Between 1987 and 2023, home prices rose 80% of the time when mortgage rates fell, according to findings from Creditnews Research.
02/13/2024 11:05 A.M.
2.5 minute read
A recent report from Creditnews Research examined historical patterns in how home prices respond to fluctuations in mortgage rates. The findings indicated that when rates decrease, housing tends to become less affordable, countering any potential savings in financing costs.
Here are the report’s key findings:
- “Between 1987 and 2023, house prices rose in 201 months (80% of the time) when mortgage rates fell.
- House prices dropped only when the monthly drop in mortgage rates exceeded 0.4%.
- However, such drops accounted for only a total of 2.40% of the months measured.
- There were only three instances of house prices and mortgage rates falling together—the savings and loan crisis, the Great Recession, and the COVID crisis.
- Even when factoring in the time lag, mortgage rate drops resulted in house price growth over five times more often than in price declines.
- Considering chronically low housing inventory, lower mortgage rates aren’t likely to improve supply or housing affordability.
- Younger generations bear the brunt of low housing affordability, as nearly 1 in 5 millennials believe they’ll never own a home.”
According to the report, even if the Federal Reserve adjusts rates as anticipated by the market, it’s unlikely for mortgage rates to drop below 6.5% in 2024. This is due in part to the necessity for banks to increase staffing and enhance logistical capabilities to manage the higher demand of mortgage applications.
Additionally, banks are accruing a 5.4% return on the reserves they maintain at the Federal Reserve, which are considered risk-free. If the Fed reduces rates, banks are likely to be more inclined to allocate a portion of these funds towards mortgage lending.
“Lenders don’t really drop the primary rate as fast as a secondary rate goes down because they’re not going to be able to deal with the added volume of inquiries until they add staffing,” said Jay Bacow, co-head of securitized products research at Morgan Stanley, on a recent episode of the firm’s Thoughts on the Market podcast.

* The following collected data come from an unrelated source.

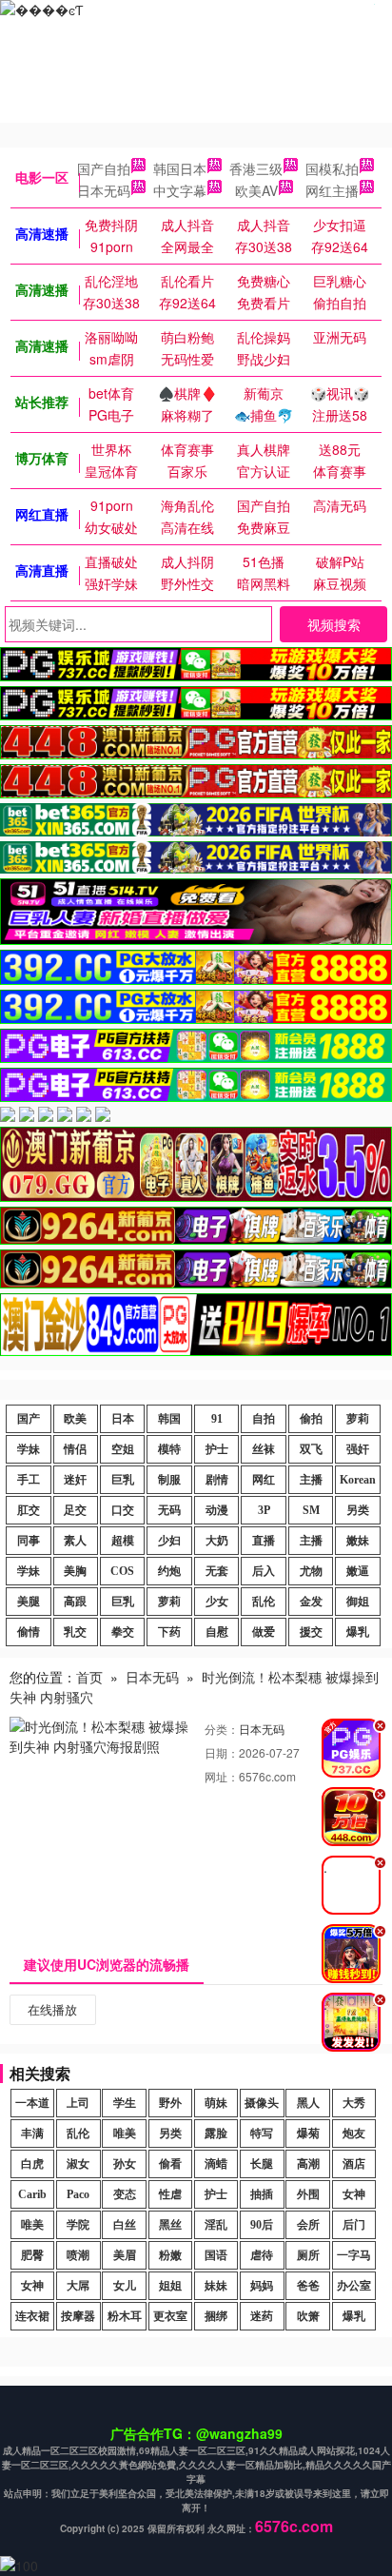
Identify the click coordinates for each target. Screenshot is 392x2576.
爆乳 (357, 1632)
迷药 (261, 2316)
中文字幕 (179, 190)
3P (264, 1510)
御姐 (357, 1601)
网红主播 (332, 190)
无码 (169, 1510)
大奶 (217, 1540)
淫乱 (216, 2225)
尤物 (311, 1571)
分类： (222, 1729)
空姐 (122, 1449)
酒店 (354, 2164)
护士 (217, 1449)
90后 (261, 2225)
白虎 (32, 2164)
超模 (122, 1540)
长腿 (261, 2164)
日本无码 (103, 190)
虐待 (261, 2255)
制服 (169, 1479)
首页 (89, 1676)
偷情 (28, 1632)
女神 (354, 2194)
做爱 (263, 1632)
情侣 (75, 1449)
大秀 (354, 2103)
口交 (122, 1510)
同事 (28, 1540)
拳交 (122, 1632)
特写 (261, 2133)
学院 (78, 2225)
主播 (311, 1479)
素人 (75, 1540)
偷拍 (311, 1419)
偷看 (170, 2164)
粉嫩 (170, 2255)
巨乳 (122, 1479)
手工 (28, 1479)
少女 (217, 1601)
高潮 (308, 2164)
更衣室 (170, 2316)
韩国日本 (179, 168)
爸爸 (308, 2285)
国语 (216, 2255)
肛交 (28, 1510)
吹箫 (308, 2316)
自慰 (217, 1632)
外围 (308, 2194)
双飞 (311, 1449)
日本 (122, 1419)
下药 (169, 1632)
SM (311, 1510)
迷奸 (75, 1479)
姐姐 (170, 2285)
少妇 (169, 1540)
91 (217, 1419)
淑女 (78, 2164)
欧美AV (256, 190)
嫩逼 (357, 1571)
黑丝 (170, 2225)
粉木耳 (125, 2316)
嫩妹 (357, 1540)
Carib (32, 2194)
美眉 (124, 2255)
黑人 (308, 2103)
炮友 (354, 2133)
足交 (75, 1510)
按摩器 (78, 2316)
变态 (124, 2194)
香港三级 (256, 168)
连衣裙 (32, 2316)
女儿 (124, 2285)
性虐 (170, 2194)
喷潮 (78, 2255)
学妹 (28, 1449)
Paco (78, 2194)
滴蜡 (216, 2164)
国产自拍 (103, 168)
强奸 (357, 1449)
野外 (170, 2103)
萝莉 (357, 1419)
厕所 (308, 2255)
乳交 (75, 1632)
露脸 (216, 2133)
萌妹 (216, 2103)
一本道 (32, 2103)
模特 (169, 1449)
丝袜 (263, 1449)
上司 (78, 2103)
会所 (308, 2225)
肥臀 (32, 2255)
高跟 (75, 1601)
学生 (124, 2103)
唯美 (124, 2133)
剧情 (217, 1479)
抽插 (261, 2194)
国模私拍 (332, 168)
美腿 (28, 1601)
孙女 (124, 2164)
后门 (354, 2225)
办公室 (354, 2285)
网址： (222, 1776)
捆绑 (216, 2316)
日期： (222, 1752)
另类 (357, 1510)
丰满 (32, 2133)
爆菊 (308, 2133)
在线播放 (52, 2009)
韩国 (169, 1419)
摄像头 (262, 2103)
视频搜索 (334, 624)
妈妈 (261, 2285)
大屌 (78, 2285)
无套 (217, 1571)
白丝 (124, 2225)
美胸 (75, 1571)
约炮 (169, 1571)
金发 (311, 1601)
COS (122, 1571)
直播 (263, 1540)
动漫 (217, 1510)
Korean (358, 1479)
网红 (263, 1479)
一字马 (354, 2255)
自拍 (263, 1419)
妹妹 (216, 2285)
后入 (263, 1571)
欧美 (75, 1419)
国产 (28, 1419)
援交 (311, 1632)
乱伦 (263, 1601)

Furthermore, a December report from Creditnews found that a mere 6.4% of existing mortgages carry interest rates surpassing 6.5%, with over two-thirds of mortgage holders having secured rates below 4%.
This implies that individuals contemplating the sale of their homes would likely be transitioning into higher-priced houses with elevated-interest mortgages, even if they manage to secure one at the 6.5% threshold. As a result, economists at Morgan Stanley and Redfin anticipate only a marginal increase in housing supply, just enough to potentially cause a 2-3% dip in prices. Despite this, in comparison to the substantial 40% surge in prices since the onset of COVID-19, this provides little solace for prospective buyers.
“The affordability improvement that we were expecting to see over the entire course of 2024 is something that we’ve only seen seven or eight other times in the past 40 years,” Morgan Stanley’s housing strategist Jim Egan said on the podcast. “In most of those instances, sales volumes actually fell during that first year of affordability improvement. When you combine that historical experience with the fact that despite this improvement in affordability, it’s still very stretched and for-sale inventories are still very low.”